Welfare: sindacati pronti a «iniziative clamorose»

09/03/2007
    venerdì 9 marzo 2007

    Pagina 19 – Economia

    LA POLEMICA

    Cgil, Cisl e Uil chiedono all´esecutivo l´apertura dei tavoli su pensioni e sviluppo

      Welfare, sindacati pronti a "iniziative clamorose" Letta: il governo non vuole perdere tempo

        Bonanni: non capiamo il perché di questa perdita di tempo, non aspettiamo le elezioni

          LUISA GRION
          ROMA – C´è molto «malessere» in giro, è urgente un´operazione trasparenza. Bisogna che il confronto fra il governo e le parti sociali si apra subito e che sulle pensioni si arrivi ad una soluzione in tempi stretti.
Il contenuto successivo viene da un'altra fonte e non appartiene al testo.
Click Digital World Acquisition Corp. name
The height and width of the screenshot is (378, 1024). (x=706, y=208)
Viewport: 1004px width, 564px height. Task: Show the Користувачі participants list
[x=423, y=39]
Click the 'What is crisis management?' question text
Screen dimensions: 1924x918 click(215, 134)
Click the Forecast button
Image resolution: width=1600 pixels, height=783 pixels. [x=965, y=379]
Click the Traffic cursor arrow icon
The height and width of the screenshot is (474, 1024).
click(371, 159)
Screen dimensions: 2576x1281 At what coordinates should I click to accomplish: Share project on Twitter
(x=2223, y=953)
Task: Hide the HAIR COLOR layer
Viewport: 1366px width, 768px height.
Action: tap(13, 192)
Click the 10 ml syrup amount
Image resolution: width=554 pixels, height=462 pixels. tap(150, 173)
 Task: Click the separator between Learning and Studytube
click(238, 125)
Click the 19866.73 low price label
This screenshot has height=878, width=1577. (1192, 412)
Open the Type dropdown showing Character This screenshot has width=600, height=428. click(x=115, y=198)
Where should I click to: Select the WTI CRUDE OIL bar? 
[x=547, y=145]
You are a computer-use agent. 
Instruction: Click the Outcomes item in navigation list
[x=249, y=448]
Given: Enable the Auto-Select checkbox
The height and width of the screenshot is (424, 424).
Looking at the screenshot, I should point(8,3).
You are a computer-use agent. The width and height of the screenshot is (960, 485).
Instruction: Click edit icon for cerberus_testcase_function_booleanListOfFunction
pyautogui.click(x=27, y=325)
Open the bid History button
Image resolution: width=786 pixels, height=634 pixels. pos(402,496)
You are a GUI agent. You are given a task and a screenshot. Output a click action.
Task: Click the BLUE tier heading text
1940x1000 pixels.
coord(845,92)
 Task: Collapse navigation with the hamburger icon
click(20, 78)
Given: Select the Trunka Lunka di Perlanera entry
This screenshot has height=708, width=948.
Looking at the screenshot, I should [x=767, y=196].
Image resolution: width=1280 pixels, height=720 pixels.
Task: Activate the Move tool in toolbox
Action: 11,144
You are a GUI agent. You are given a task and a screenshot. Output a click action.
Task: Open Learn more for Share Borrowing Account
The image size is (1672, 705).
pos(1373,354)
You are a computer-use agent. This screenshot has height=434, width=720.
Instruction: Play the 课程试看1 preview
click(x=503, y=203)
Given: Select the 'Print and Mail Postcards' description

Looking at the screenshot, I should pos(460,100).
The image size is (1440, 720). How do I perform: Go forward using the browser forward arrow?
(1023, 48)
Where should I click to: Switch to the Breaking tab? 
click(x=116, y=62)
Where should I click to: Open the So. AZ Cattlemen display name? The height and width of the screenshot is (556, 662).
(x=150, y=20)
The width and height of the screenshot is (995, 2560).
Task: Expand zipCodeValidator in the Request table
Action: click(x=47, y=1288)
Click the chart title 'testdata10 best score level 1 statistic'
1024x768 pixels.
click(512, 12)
Lo chiede il sindacato, dicendo che sulla previdenza l´intesa deve arrivare «prima del Dpef e prima delle elezioni amministrative». Se così non sarà, annuncia, saranno messe in atto «iniziative clamorose». Un pressing di fronte al quale il governo, con il sottosegretario alla Presidenza Enrico Letta, chiarisce «di non voler perdere tempo» e di voler «giocare a carte scoperte». Ma di fatto la data ancora non c´è.

          La mancata apertura della discussione sui quattro punti accordati (pensioni, ma anche sviluppo, pubblico impiego e ammortizzatori sociali) alza il livello della tensione. Raffaele Bonanni, leader della Cisl, chiede a Romano Prodi di «mantenere la parola data» e di dare il via al dibattito. «Non capiamo il perché di questa perdita di tempo» commenta. «Chi ritiene che sia meglio fare l´accordo dopo le amministrative si sbaglia di grosso: si vuole subdolamente arrivare a un confronto dopo le elezioni per darci una minestra indigesta. Ma l´accordo va fatto prima del Dpef e prima delle elezioni. E se qualcuno vuole scavalcarci arriveremo a iniziative clamorose». Messaggio chiaro che trova sponda nelle parole altrettante nette del leader della Cgil Guglielmo Epifani: «C´è malessere in giro: lo si tocca con mano nei luoghi di lavoro. Le pensioni sono un tema, ma non l´unico. Al governo chiedo trasparenza perché queste cose vanno discusse con programmazione e attenzione. Non può essere deciso giorno per giorno se il "tesoretto" (il surplus di entrate fiscali, ndr) c´è o non c´è: si trasmettono messaggi sbagliati al paese». «I tavoli non sono inutili, purché si facciano» afferma anche Renata Polverini dell´Ugl.

          Richieste davanti alle quali il governo vuole dare rassicurazioni. «I tavoli si apriranno molto rapidamente» precisa il ministro per lo Sviluppo Pierluigi Bersani; «Penso che marzo sia il mese giusto per la concertazione» dichiara il ministro del Lavoro Cesare Damiano, ricordando però che il calendario lo decide Prodi. «Non vogliamo perdere tempo» commenta il sottosegretario alla presidenza Letta. Il nodo più difficile, si sa, è quello relativo alla riforma previdenziale con la soluzione da adottare riguardo allo scalone (il passaggio secco dai 57 ai 60 anni minimi per aver diritto alla pensione di anzianità introdotto dalla riforma Maroni) e alla revisione dei coefficienti di trasformazione del montante (che dovrebbero tener conto delle migliori aspettative di vita).